For near-term sea level rise, all eyes are on the Greenland Ice Sheet. Covering the vast majority of the island, the largest body of ice outside of Antarctica is responsible for one-fifth of the oceans’ current elevation gain and projected to add another 10 inches globally, whether we decarbonize or not. Much of our data now comes from satellites, but the earliest ice core samples there—drilling 4550 feet into more than 100,000 years of climate history—come from an elaborate ruse that began in 1959.
“As part of man’s efforts to probe deeper and deeper into the secrets of the universe,” a small party of army engineers selected a site that year for a “city under the ice.” This according to R&D PR film number 6 produced by the US War Office in 1963. It was all about “man’s never-ceasing quest for knowledge.”
Camp Century was built for a population of 200 men and, according to the propaganda film, a plucky young Eskimo sled dog named Mukluk (“strictly against regulation”). It was 800 miles from the North Pole and 150 miles east of Thule Air Base, which supplied it.
Having dug 23 trenches totalling two miles, the engineers covered the tunnels with overlapping corrugated steel arches and snow, then began assembling prefab buildings inside. There was a 10-bed infirmary, a theatre, labs, hobby shops, a chapel and a barber shop. There was a library, a post exchange, a rec hall and an operating room.
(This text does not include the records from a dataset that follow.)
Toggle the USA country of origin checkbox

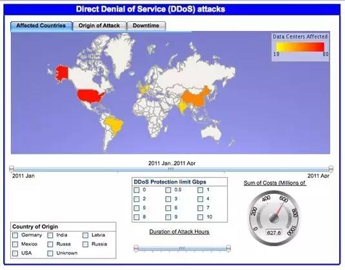pyautogui.click(x=15, y=253)
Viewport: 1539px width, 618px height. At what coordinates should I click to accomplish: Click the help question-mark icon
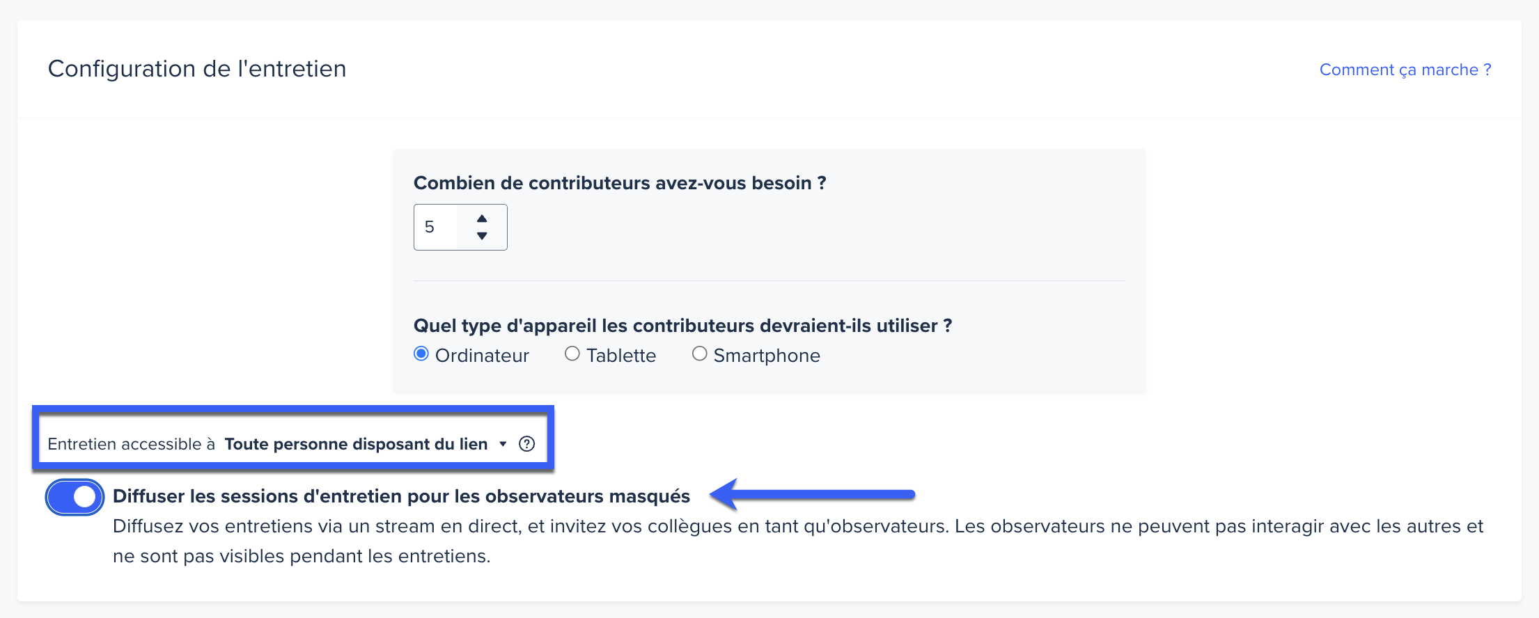(x=527, y=444)
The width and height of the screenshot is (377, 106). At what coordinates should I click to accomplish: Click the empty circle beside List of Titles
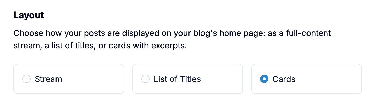pyautogui.click(x=145, y=79)
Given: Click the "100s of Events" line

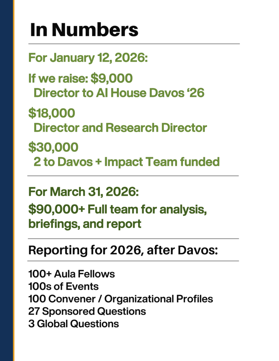Looking at the screenshot, I should point(63,286).
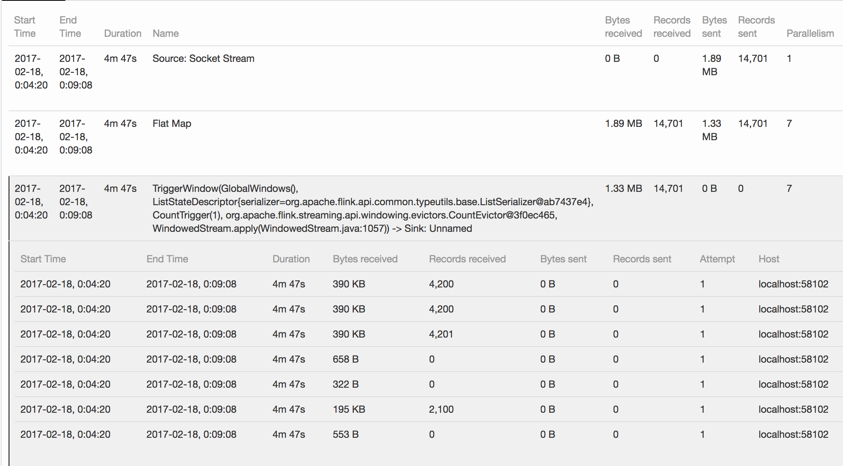Click the outer Start Time column header
Viewport: 843px width, 466px height.
[25, 27]
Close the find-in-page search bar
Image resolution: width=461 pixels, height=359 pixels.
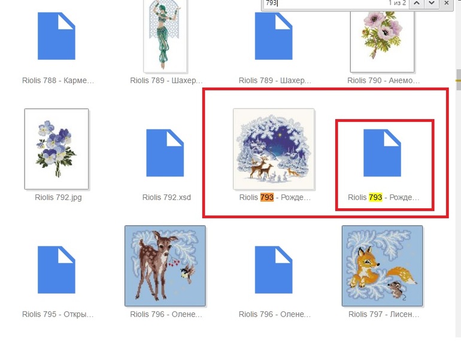[446, 4]
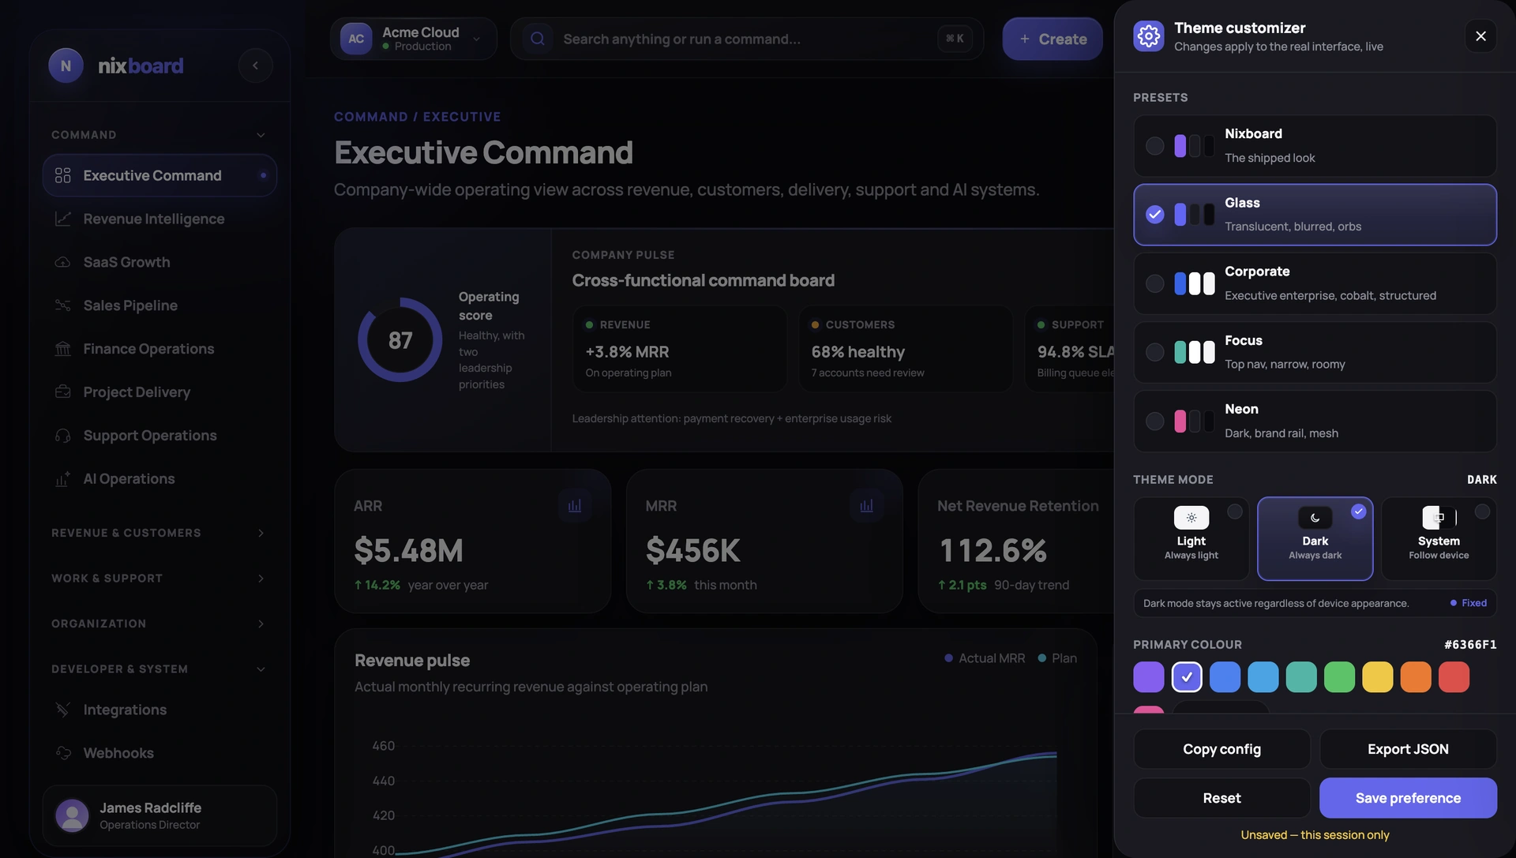The width and height of the screenshot is (1516, 858).
Task: Pick the orange primary colour swatch
Action: 1416,677
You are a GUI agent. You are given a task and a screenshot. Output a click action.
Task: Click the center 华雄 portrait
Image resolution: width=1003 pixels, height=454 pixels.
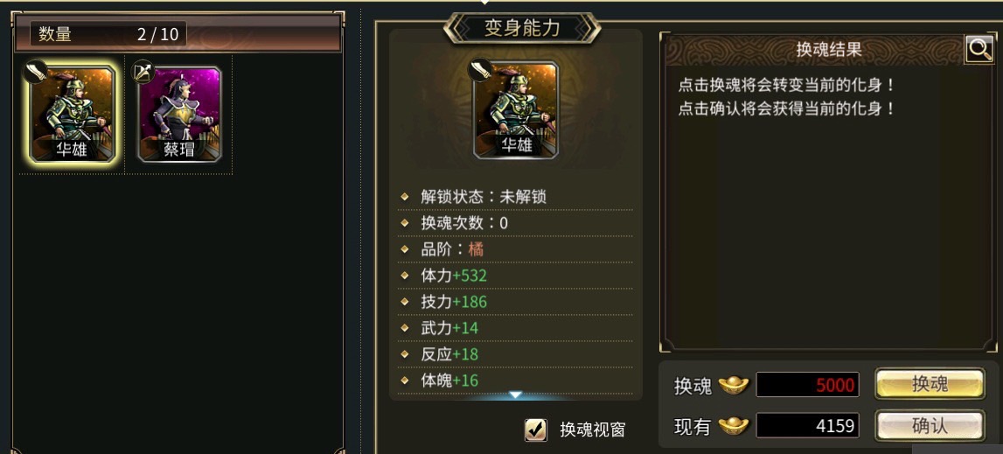pyautogui.click(x=516, y=110)
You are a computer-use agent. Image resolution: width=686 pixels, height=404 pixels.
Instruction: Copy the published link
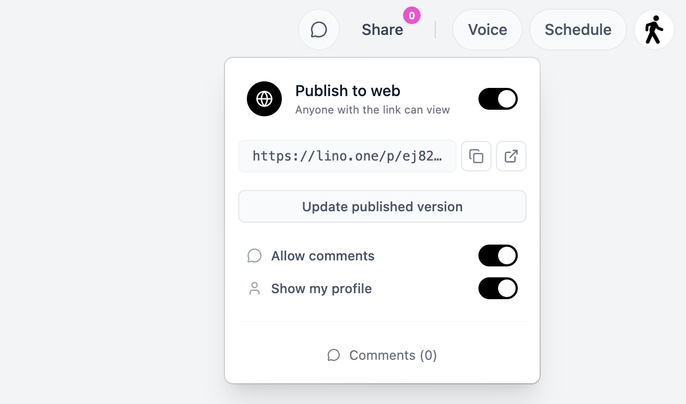476,156
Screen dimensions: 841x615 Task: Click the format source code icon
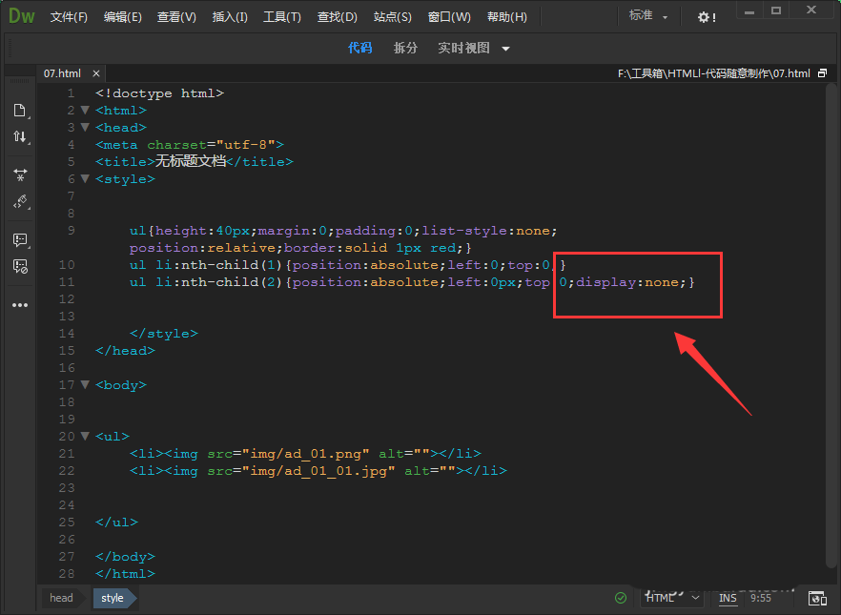[19, 201]
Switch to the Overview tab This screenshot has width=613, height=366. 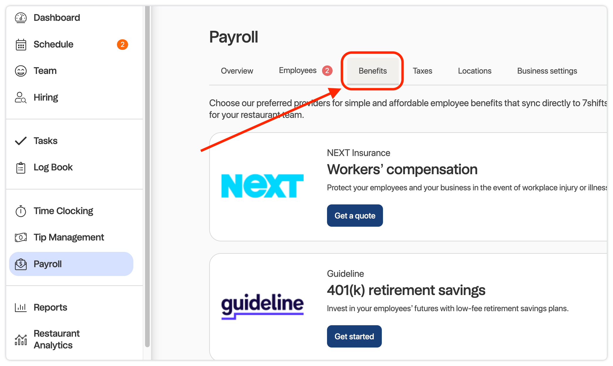(237, 71)
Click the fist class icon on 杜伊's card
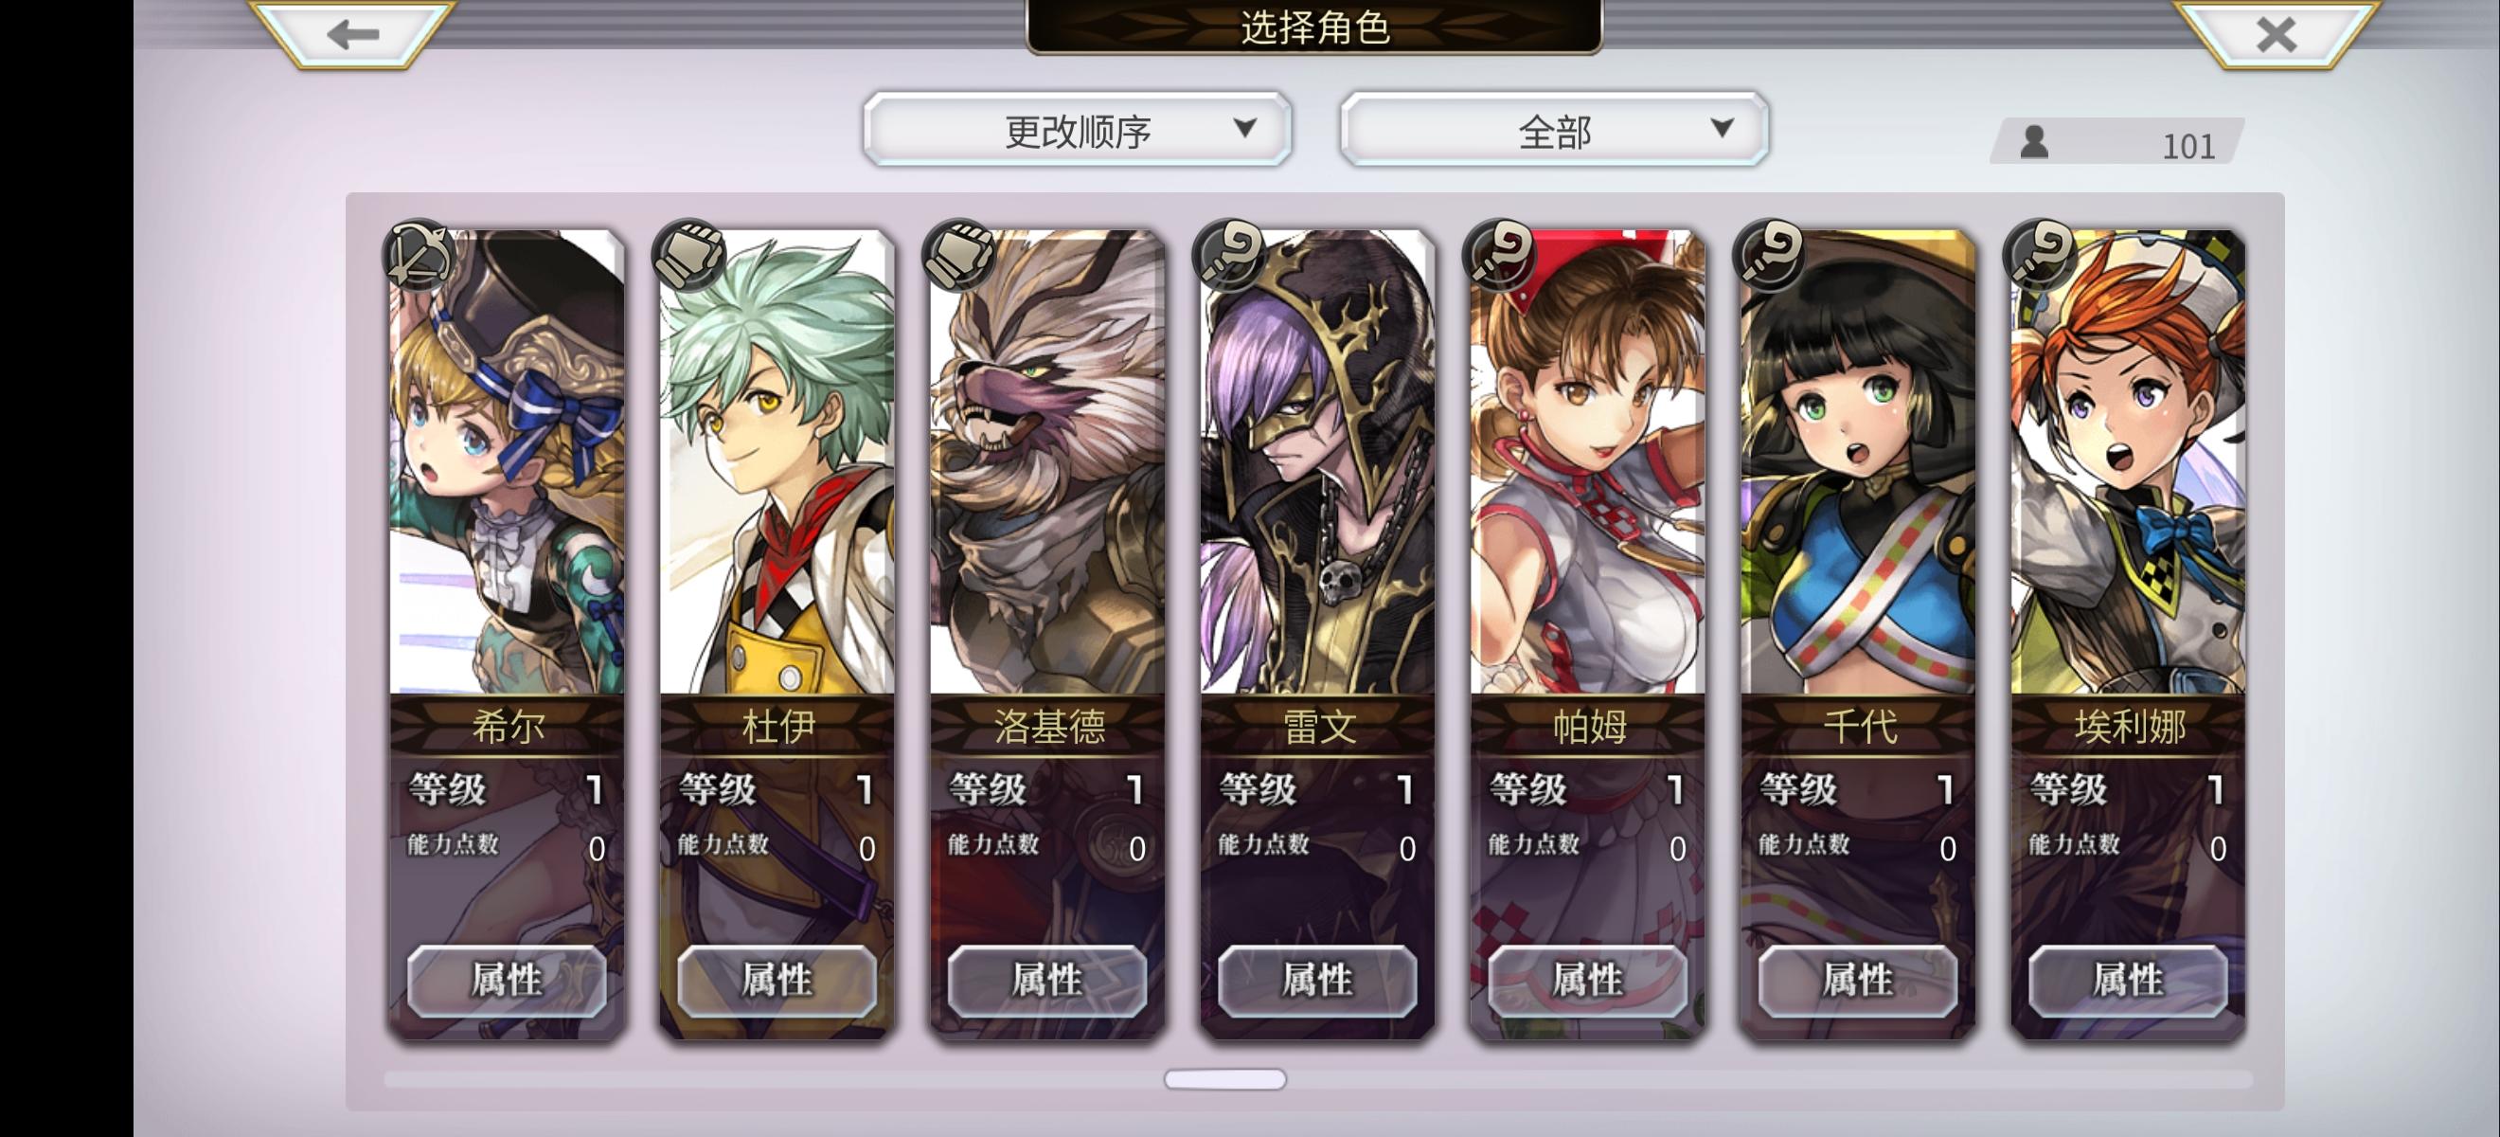2500x1137 pixels. click(x=689, y=254)
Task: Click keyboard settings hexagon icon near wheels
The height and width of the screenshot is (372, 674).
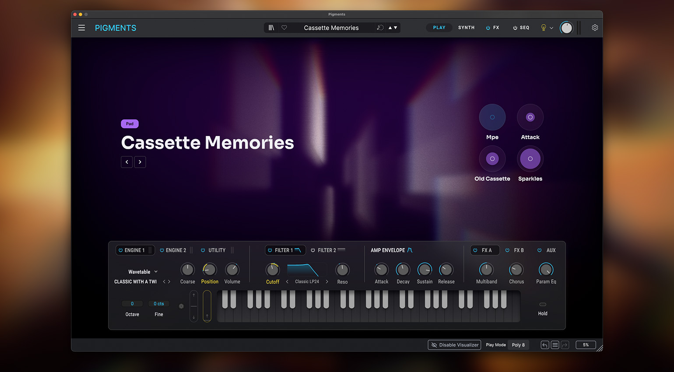Action: pyautogui.click(x=181, y=306)
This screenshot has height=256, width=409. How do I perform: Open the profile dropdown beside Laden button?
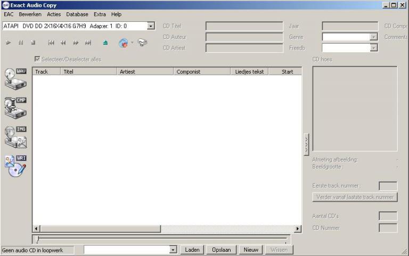pyautogui.click(x=173, y=250)
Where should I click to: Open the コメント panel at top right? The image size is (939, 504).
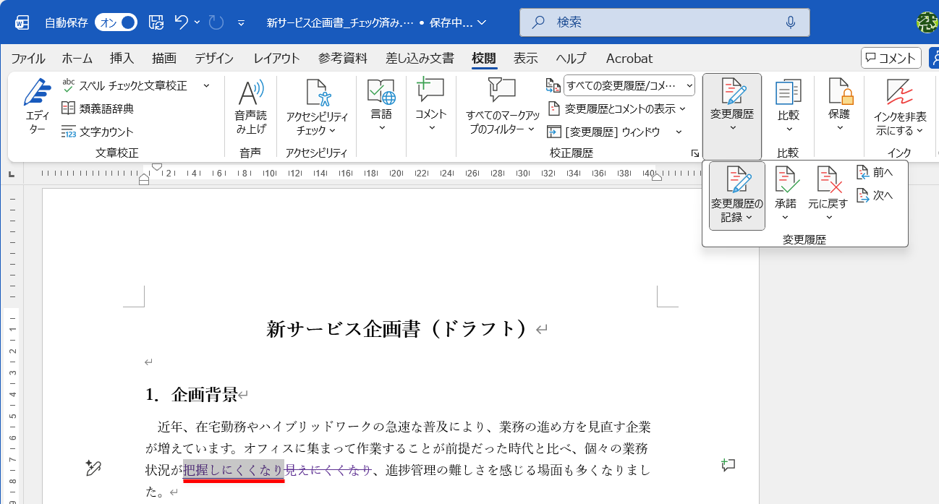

It all came at a cost of $8 million in mid-20th century dollars, most of which was the cost of the nuclear reactor they decided to drag up and install as their power system. Camp Century’s PM-2A nuclear reactor was the first of the short-lived US Army Nuclear Power Program’s reactors to produce power, and it was based on naval reactor designs, producing two megawatts. At that time, it was the most valuable cargo ever shipped out of the port of Buffalo.
Scientists then replaced the construction workers and got down to business. In 1960, two Danish boy scouts were selected to serve as ‘Junior Scientific Aides’ and spent five months assisting in the work. One of them even went on to become a geophysicist. The data taken during Camp Century’s seven-year occupation showed that the area had been ice free as early as 400,000 years ago, and its core samples have been revisited in recent years for climate change research.
Still, those of you with experience of High Arctic research stations will note that the whole thing seems a little like overkill. Not least because the Greenland Ice Sheet is in constant motion, spreading outward from its center, so the tunnels required more than a thousand tons of snow and ice removal every year just to keep from closing up. And, indeed, declassified records showed in 1996 that the city under the ice was a pilot for something called Project Iceworm.
The worm in question was a network of tunnels under the Greenland Ice Sheet that would house ‘Iceman’ ICBMs and their launch sites. The thinking was that not only was Greenland close to the USSR, but it would likely survive a first strike. The unanticipated shifting of glacial ice put the kibosh on those plans, and it’s a good thing, too, based on what the declassified records show:
Nobody told the Danes.
Fun historical study of Camp Century – https://www.sciencedirect.com/science/article/abs/pii/S0305748811001071
Oh I love it! “Strategic cooperation” with the island geography. Thanks Dan!